» **TO DO**:
a: In the session page on female art dealers in mid-20th-century Britain, name every institution given as an affiliation for the organizers and speakers.
b: Carry on the session page on female art dealers in mid-20th-century Britain from the point where it stops.

» **TEXT PROVIDED**:

%%

Female Art Dealers in Mid-20th-Century Britain
Abi Shapiro, The Hepworth Wakefield, abishapiro@hepworthwakefield.org
Sarah Victoria Turner, The Paul Mellon Centre for Studies in British Art, svturner@paul-mellon-centre.ac.uk
Female* art dealers were integral in expanding horizons of modern art in mid-20th-century Britain, yet the significance of their work remains marginalised in art histories. Erica Brausen, Lillian Browse, Peggy Guggenheim, Lea Bondi Jaray, Annely Juda, Helen Lessore, Halima Nalecz, Peter Norton, Ala Story and Lucy Wertheim (among others) promoted emerging and established British and international artists. Their activities created avant-garde networks that became sites of cultural exchange across geographical and disciplinary borders. Providing not only crucial financial infrastructures for new art markets, they also gave social and emotional support to artists. Collectively, the papers in this session ask, what happens if, rather than being known for their supporting roles as facilitators, these women are recast as active agents in art-historical discourses? How can modernist narratives account for them and their commercial ventures? Can we configure collective and collaborative histories where these women – many of whom were queer and/or Jewish émigrés refugees – are recognised for their role in modern art in Britain?
(*including those who identified with unconventional definitions of gender and sex).
Speakers & Abstracts
A Life in Art: Revealing the impact and methods of Lucy Wertheim, patron, collector and art dealer
Karen Taylor (Towner Eastbourne)
The mid-20th-century art dealer, gallerist and patron Lucy Wertheim significantly enhanced the Towner Collection through her bequest of 50 works in 1971. Her legacy is being intensively researched within the context of the Towner Gallery, other regional and national collections and international galleries for a major exhibition in 2022. This paper, delivered from a curator’s perspective, will illustrate how a woman (with no formal art training) forged a path into the then male-dominated art scene. Wertheim opened her London gallery in 1930 and initiated the Twenties Group, an exhibiting collective for artists in their twenties based on her conviction that young British artists deserved the same opportunities as their European counterparts.
I will explore how she cultivated relationships with art institutions, understanding the need for ‘her’ artists to be represented in public galleries, and how she vigorously pursued dialogues with curators to secure touring venues for her Twenties Group artists and those in her collection; Wertheim also gifted works to regional, national and international galleries to cement her artists into public collections.
Through her extensive archive of letters, I will demonstrate how she nurtured her relationships with her artists, through her patronage and dedication to them. The archive also reveals the collective vulnerability of the artists, as many of them were under-represented in the art scene, whether this be because of their age, gender, sexuality or social standing. Wertheim did not discriminate; she sought to be an advocate of their art, regardless of the injustices they faced.
Modern Gallerists: Women and the retail of craft in interwar London
Helen Ritchie (The Fitzwilliam Museum, University of Cambridge)

%%

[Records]

%%

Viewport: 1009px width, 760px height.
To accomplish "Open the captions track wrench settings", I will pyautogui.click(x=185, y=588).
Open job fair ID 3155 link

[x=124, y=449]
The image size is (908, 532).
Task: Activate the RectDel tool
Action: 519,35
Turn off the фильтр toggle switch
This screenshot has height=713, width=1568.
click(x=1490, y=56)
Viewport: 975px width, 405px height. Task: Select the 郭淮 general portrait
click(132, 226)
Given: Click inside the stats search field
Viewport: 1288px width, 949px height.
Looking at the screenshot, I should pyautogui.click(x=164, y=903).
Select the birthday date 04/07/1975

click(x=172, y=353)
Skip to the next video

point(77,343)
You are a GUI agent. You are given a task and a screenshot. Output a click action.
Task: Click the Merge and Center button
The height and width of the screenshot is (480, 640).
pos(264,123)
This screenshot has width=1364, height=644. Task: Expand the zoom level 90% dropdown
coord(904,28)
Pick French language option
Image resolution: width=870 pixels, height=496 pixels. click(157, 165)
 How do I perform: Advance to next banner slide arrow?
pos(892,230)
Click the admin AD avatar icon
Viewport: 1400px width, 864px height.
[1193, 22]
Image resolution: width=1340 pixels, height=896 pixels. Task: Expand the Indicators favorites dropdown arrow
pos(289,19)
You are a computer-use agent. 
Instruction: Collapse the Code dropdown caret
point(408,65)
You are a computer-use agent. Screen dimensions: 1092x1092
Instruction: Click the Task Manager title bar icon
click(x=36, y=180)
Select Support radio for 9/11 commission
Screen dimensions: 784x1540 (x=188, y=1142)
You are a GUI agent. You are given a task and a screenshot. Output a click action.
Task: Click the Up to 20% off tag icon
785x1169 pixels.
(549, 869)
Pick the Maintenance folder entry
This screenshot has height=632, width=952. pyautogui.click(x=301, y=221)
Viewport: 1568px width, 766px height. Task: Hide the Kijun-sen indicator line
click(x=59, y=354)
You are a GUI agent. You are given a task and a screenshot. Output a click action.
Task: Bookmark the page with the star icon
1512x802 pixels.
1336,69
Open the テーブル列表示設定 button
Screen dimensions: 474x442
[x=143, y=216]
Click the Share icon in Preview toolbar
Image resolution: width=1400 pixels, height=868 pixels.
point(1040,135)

%%

» **RESPONSES TO THE TASKS**:
a: The Hepworth Wakefield; The Paul Mellon Centre for Studies in British Art; Towner Eastbourne; The Fitzwilliam Museum, University of Cambridge

b:
A number of progressive and pioneering women established successful and influential yet short-lived galleries in interwar London, including Dorothy Hutton’s Three Shields Gallery, Muriel Rose and Peggy Turnbull’s The Little Gallery, Ethel Mairet’s The New Handworkers’ Gallery, Elspeth Little’s Modern Textiles and Cecilia Dunbar-Kilburn’s Dunbar Hay Ltd. Many of these women had trained originally as artists but went on to create new, professional retail spaces for craft practitioners, selling handmade objects including ceramics and textiles by female artists such as Enid Marx and Katharine Pleydell-Bouverie.
These gallerists actively sought out new work, created a market for it, and carefully curated their spaces, acting as tastemakers and as conduits between the artist and the public. This complex and mutually supportive network of female artists and gallerists enabled its participants to live and work independently in new and non-traditional ways, often outside of the heteronormative sphere.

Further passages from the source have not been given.